Apple's serious about it: The company has extended the iPhone non-disclosure agreement, which prohibits application developers from discussing programming tips, to include rejection letters as well. Some developers in the past have shared their rejection letters on the web, but now, according to MacRumors, rejection letters include a clause that reads, "THE INFORMATION CONTAINED IN THIS MESSAGE IS UNDER NON-DISCLOSURE."
WSG worked with Chelsea Green through a developer to bring Howard Dean's book on healthcare reform to the iPhone app store. The app is not just a book, but also an action kit-- the sort of ground-breaking thing that Howard Dean is so well known for letting his internet team run with innovating.
Unfortunately, Apple just squashed our roll-out plans. I have thought it was just plain incompetence of Apple that Howard Dean's iphone app (the book and Action kit) was being delayed for more than two months (with no reason why given). I resisted the thought that it was some sort of political delay by Apple. Well, now I have to wonder, check this out:
Apple Denied Health Care App for Political Reasons
Red Daly, a 22 year-old computer science grad student at Stanford, submitted his iSinglePayer iPhone app for Apple's approval on Aug. 21. A little more than a month later Apple rejected it on the grounds of its content, Daly told Wired.com.
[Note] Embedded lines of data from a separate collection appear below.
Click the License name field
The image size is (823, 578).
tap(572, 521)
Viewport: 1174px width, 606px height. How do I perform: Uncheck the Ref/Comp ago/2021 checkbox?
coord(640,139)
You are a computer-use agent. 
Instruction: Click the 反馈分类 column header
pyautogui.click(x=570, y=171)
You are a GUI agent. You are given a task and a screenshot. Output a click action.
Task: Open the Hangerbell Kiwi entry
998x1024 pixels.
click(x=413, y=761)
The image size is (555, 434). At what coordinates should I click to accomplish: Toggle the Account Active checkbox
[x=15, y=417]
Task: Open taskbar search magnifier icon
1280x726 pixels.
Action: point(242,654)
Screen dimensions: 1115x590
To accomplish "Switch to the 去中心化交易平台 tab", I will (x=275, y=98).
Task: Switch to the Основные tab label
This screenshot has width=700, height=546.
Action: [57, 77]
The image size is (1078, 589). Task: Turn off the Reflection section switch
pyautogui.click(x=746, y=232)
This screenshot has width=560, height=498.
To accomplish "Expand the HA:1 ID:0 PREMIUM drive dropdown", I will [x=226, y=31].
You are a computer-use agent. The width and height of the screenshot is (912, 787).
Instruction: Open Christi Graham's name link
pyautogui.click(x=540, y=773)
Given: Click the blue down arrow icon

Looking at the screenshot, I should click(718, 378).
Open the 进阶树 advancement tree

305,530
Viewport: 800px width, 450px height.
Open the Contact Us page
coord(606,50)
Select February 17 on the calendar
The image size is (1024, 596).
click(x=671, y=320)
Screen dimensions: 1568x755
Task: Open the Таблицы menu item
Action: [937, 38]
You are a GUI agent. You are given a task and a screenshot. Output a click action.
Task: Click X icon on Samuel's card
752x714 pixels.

This really makes me wonder what is going on with Apple and this sort of censorship. Here's more:
Apple's preference for the establishment annoys Daly.
"I feel like politicians already have a megaphone and Apple is making it worse instead of making it easier for a regular guy to get an application into the store," Daly said.
Apple did not reply to a request for comment.
Daly, who has successfully submitted other apps such as Quiz Tunes, suspected something was off when he did not get an answer from Apple quickly.
Then on Saturday morning, Daly got a call from an Apple employee who identified himself as Richard, who told him verbally that his app had been rejected. When Daly asked if there was anything he could do to make it less politically charged, Richard replied that the problem was the app was politically charged.
Now, as I mentioned above, Apple gave us no reason for the multi-month delay of the launch, so the above is speculation of what's happening with their policy of political censorship through the app store.